## Task
Copy the rows below, putting "How can I carry out" in place of each occurrence of "How do I perform" and leaving all other text untouched.

● ● ●

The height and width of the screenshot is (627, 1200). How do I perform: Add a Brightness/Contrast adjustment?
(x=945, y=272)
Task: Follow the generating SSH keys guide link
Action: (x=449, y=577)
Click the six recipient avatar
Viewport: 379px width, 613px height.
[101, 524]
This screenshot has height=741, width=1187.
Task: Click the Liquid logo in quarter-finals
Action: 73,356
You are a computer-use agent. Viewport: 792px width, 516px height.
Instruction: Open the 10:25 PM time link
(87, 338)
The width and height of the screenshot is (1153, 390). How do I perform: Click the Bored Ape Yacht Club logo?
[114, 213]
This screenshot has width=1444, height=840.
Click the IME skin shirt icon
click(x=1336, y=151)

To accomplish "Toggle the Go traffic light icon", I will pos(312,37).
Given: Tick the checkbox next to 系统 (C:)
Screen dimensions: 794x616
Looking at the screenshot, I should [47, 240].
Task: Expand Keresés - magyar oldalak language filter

● ● ●

## Response
The height and width of the screenshot is (627, 1200). How can I carry out: Add a Brightness/Contrast adjustment?
(x=945, y=272)
Task: Follow the generating SSH keys guide link
Action: (x=449, y=577)
Click the six recipient avatar
Viewport: 379px width, 613px height.
[101, 524]
This screenshot has height=741, width=1187.
Task: Click the Liquid logo in quarter-finals
Action: 73,356
You are a computer-use agent. Viewport: 792px width, 516px height.
Instruction: Open the 10:25 PM time link
(87, 338)
The width and height of the screenshot is (1153, 390). How can I carry out: Click the Bored Ape Yacht Club logo?
[114, 213]
This screenshot has width=1444, height=840.
Click the IME skin shirt icon
click(x=1336, y=151)

To accomplish "Toggle the Go traffic light icon", I will pos(312,37).
Given: Tick the checkbox next to 系统 (C:)
Screen dimensions: 794x616
Looking at the screenshot, I should [47, 240].
Task: Expand Keresés - magyar oldalak language filter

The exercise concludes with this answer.